Click the "delete all" link under the index named "index".
Enter "index" in the popup. Click OK
.
Go to http://localhost:17000/admin/connectors to open the Connectors page of the Attivio Admin UI.
Select the "country" and "news" connectors and click the
button in the top toolbar.2. Create users
Attivio's Search UI is programmed to feed signal data back into Attivio when users click on search results. However, this signal data must be generated from more than a single user to be useful. Unless signal data includes multiple signals from multiple users for at least one query there will not be sufficient data to provide differentiation between multiple documents for a query and attempting to train the model will fail. Therefore, we need to create a couple of users and log into Search UI as each user to generate some signal data by clicking on some results for a number of queries.
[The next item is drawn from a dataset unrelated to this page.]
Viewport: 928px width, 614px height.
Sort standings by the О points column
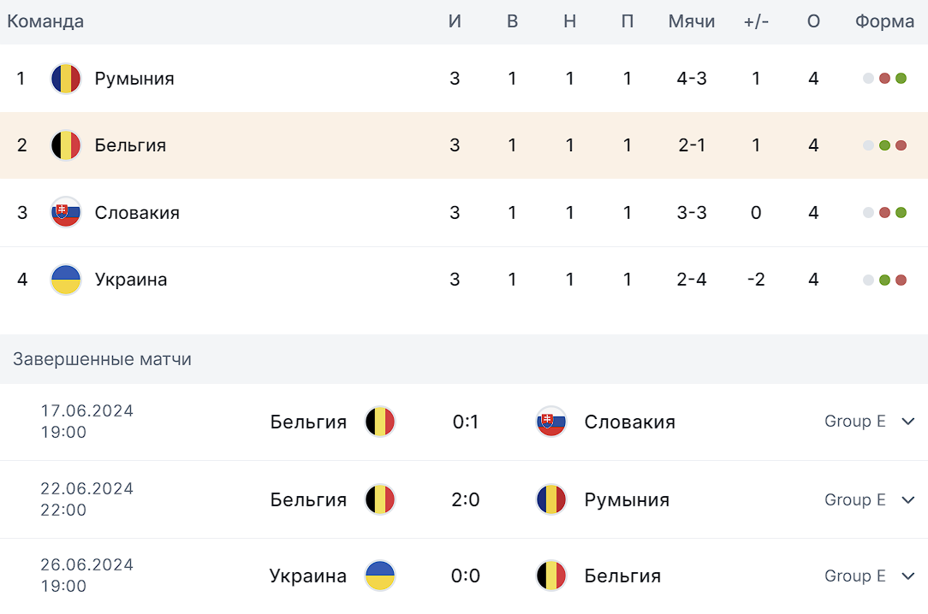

Execute the following steps to create and load users into Attivio. Afterwards, we'll be able to log into Search UI as each user, execute queries and click on some results to produce our signal data.
Create a file named users.xml
with the contents below and save it to <project-dir>\resources\users.xml
.
<?xml version="1.0" encoding="UTF-8"?> <principals> <user id="user1@test" name="user1" password="password1"/> <user id="user2@test" name="user2" password="password2"/> </principals>
Create a file named default-users-authentication-provider.xml
with the contents below and save it to <project-dir>\conf\bean\
.
<?xml version="1.0" encoding="UTF-8"?> <beans xmlns:xsi="http://www.w3.org/2001/XMLSchema-instance" xmlns="http://www.springframework.org/schema/beans" xmlns:util="http://www.springframework.org/schema/util" xmlns:sec="http://www.springframework.org/schema/security" xsi:schemaLocation=" http://www.springframework.org/schema/beans http://www.springframework.org/schema/beans/spring-beans.xsd http://www.springframework.org/schema/util http://www.springframework.org/schema/util/spring-util.xsd http://www.springframework.org/schema/security http://www.springframework.org/schema/security/spring-security-3.1.xsd"> <bean name="default-users-authentication-provider" class="com.attivio.security.authentication.XmlBasedAuthenticationProvider"> <property name="xmlFile" value="users.xml"/> </bean> </beans>
Edit the file <project-dir>\conf\features\core\DeployWebapp._searchui.xml
and replace its contents with the following:
<?xml version="1.0" encoding="UTF-8"?> <ff:features xmlns:ff="http://www.attivio.com/configuration/config" xmlns:xsi="http://www.w3.org/2001/XMLSchema-instance" xmlns:fbase="http://www.attivio.com/configuration/features/base" xmlns:f="http://www.attivio.com/configuration/features/core" xsi:schemaLocation="http://www.attivio.com/configuration/config http://www.attivio.com/configuration/config.xsd http://www.attivio.com/configuration/features/base http://www.attivio.com/configuration/features/baseFeatures.xsd http://www.attivio.com/configuration/features/core http://www.attivio.com/configuration/features/coreFeatures.xsd"> <f:deployWebapp authentication-provider-ref="default-users-authentication-provider" context-path="/searchui" directory="webapps/searchui" enabled="true" featureNameSource="contextPath" nodeset="*" requires-authentication="true"> <f:menuEntry blank="true" label="Search UI" path="search" uri="/searchui"/> </f:deployWebapp> </ff:features>
Save and close the file.
Edit the file <project-dir>\conf\features\core\DeployWebapp._rest.xml
and replace its contents with the following:
<?xml version="1.0" encoding="UTF-8"?> <ff:features xmlns:ff="http://www.attivio.com/configuration/config" xmlns:xsi="http://www.w3.org/2001/XMLSchema-instance" xmlns:fbase="http://www.attivio.com/configuration/features/base" xmlns:f="http://www.attivio.com/configuration/features/core" xsi:schemaLocation="http://www.attivio.com/configuration/config http://www.attivio.com/configuration/config.xsd http://www.attivio.com/configuration/features/base http://www.attivio.com/configuration/features/baseFeatures.xsd http://www.attivio.com/configuration/features/core http://www.attivio.com/configuration/features/coreFeatures.xsd"> <f:deployWebapp authentication-provider-ref="default-users-authentication-provider" context-path="/rest" directory="webapps/rest" enabled="true" featureNameSource="contextPath" nodeset="*" requires-authentication="true"> <f:menuEntry label="Debug Search" name="debug-search" path="search" uri="/rest/search"/> </f:deployWebapp> </ff:features>
Save and close the file.
Open the CLI and execute the deploy
command.
<install-dir>\bin\aie-cli.exe -p C:\attivio\projects\Factbook aie> deploy
Once the system restarts, you should be able to log into Search UI using any of the name/password combinations in the users.xml
file.
To completely log out of Search UI, use the the Log Out link on a page of the Admin UI such as http://localhost:17000/rest/search or close all browser windows. You can also launch a new incognito window.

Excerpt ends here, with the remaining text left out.